Parenting 'is a group activity'

Duncan Fisher says parenting should be a group activity, not one where women take on the lion's share of the responsibility.

Dads will become more and more involved in their children’s lives with the internet speeding the process, according to Duncan Fisher, co-founder of the Fatherhood Institute.

He says the Facebook generation of dads will want to share more and more about their family lives on the internet in ways that women have dominated up to now. Fisher is launching a new site called mumsanddadsnet.com next month. The aim is to start the conversation between women and men. “There’s been a good online conversation among women about parenting. It’s time for parents to talk together,” he says.

Fisher says equality in the “domestic sphere” will be exposed by more and more dads talking about their family lives online. He is leading a session on negotiating the domestic contract at the first ever Work + Family Show in February.

Fisher says the impetus for more shared parenting has come from the massive shift in the role of women which has transformed the economy.

“Women are educated and can contribute equally to the economy and need to do so,” he says. “Moreover, the work home division is disappearing due to the internet which is fundamentally changing home life.”

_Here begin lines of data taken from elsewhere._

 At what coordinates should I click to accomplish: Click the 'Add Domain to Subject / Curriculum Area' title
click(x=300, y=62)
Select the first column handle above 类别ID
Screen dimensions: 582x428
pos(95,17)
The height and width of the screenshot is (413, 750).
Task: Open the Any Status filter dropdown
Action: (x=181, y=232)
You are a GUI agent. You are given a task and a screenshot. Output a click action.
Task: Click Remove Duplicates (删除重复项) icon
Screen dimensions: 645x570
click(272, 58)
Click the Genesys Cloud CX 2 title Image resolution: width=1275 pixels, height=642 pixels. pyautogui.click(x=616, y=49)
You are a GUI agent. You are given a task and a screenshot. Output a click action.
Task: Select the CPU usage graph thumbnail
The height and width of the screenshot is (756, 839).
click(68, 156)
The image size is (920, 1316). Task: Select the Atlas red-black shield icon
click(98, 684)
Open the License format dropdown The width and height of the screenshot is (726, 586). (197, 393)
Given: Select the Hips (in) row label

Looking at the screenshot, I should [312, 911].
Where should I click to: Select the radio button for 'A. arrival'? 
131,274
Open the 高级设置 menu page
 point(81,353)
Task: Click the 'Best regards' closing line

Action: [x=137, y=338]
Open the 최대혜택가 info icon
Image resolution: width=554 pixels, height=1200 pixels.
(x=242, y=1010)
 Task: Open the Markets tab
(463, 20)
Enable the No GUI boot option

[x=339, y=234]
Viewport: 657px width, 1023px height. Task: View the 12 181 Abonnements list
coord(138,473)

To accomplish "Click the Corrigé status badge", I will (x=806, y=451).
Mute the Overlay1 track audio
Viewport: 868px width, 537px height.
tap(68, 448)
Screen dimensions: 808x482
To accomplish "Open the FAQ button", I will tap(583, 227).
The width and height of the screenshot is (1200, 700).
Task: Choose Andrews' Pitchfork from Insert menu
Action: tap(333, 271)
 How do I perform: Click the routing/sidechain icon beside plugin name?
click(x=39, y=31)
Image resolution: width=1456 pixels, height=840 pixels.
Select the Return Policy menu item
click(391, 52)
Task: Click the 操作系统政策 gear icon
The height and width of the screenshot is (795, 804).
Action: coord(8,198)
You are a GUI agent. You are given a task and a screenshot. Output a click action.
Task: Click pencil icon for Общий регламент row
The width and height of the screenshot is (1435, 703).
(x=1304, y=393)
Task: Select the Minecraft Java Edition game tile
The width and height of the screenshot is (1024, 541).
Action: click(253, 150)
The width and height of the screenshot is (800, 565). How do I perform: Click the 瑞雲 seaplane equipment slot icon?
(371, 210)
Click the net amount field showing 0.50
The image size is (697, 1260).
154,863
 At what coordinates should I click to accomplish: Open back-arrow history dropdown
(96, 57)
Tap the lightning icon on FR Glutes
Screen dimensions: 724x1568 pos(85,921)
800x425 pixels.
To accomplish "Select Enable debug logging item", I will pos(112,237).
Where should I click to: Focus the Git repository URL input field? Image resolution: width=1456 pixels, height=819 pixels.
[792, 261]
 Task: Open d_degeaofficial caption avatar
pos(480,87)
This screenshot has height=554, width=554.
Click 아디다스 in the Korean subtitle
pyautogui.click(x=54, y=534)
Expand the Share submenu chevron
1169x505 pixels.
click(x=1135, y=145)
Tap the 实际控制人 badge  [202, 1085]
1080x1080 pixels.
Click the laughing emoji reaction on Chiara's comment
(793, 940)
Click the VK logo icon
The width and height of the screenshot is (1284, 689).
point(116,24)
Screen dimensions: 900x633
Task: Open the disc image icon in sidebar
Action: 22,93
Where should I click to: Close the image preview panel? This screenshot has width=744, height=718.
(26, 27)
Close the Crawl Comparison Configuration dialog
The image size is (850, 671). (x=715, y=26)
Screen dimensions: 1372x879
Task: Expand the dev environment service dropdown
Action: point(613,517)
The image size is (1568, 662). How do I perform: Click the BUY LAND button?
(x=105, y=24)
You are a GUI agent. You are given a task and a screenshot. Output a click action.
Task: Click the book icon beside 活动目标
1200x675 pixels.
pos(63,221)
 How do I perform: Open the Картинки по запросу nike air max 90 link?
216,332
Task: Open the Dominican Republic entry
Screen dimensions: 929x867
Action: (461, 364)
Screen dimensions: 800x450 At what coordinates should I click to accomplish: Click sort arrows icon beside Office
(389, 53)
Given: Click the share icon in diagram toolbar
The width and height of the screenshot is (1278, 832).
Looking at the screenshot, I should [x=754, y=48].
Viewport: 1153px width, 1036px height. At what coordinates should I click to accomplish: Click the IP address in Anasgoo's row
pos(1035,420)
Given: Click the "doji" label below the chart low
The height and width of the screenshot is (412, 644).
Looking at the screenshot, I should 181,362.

He says anthropological studies show that parenting does change and adapt to new circumstances. He believes the idea that women should do most of the parenting has only come about since the industrial revolution. “For the rest of human history it was a group activity,” he says, adding that it is best for both child and parents, particularly mothers. “We are designed to share our children around, whether between mothers and fathers, parents and grandparents or others. It doesn’t have to be between mum and dad, but there has to be more than one person doing the caring so that the baby can be passed around when things get tough. When that happens that activity of raising a child becomes much more enjoyable, but we have created a society that means that for mums to let go is somehow wrong and even though the economy has moved on and the world has changed, we are still stuck in the middle ground where the idea that the mum leaving her children to work causes a lot of guilt,” says Fisher. “The whole system is still geared against shared parenting.”

Shared parenting

He is optimistic about shared parenting legislation coming in in 2015, although he thinks the basis of it – that mums give their maternity leave to the dad – is wrong and he believes it will take time to bed in. “We are very good at adapting to change, but we cannot be too prescriptive. If one partner is earning more than the other that will be the trump card. We are not always free to choose. We cannot always divvy things up fairly,” he says.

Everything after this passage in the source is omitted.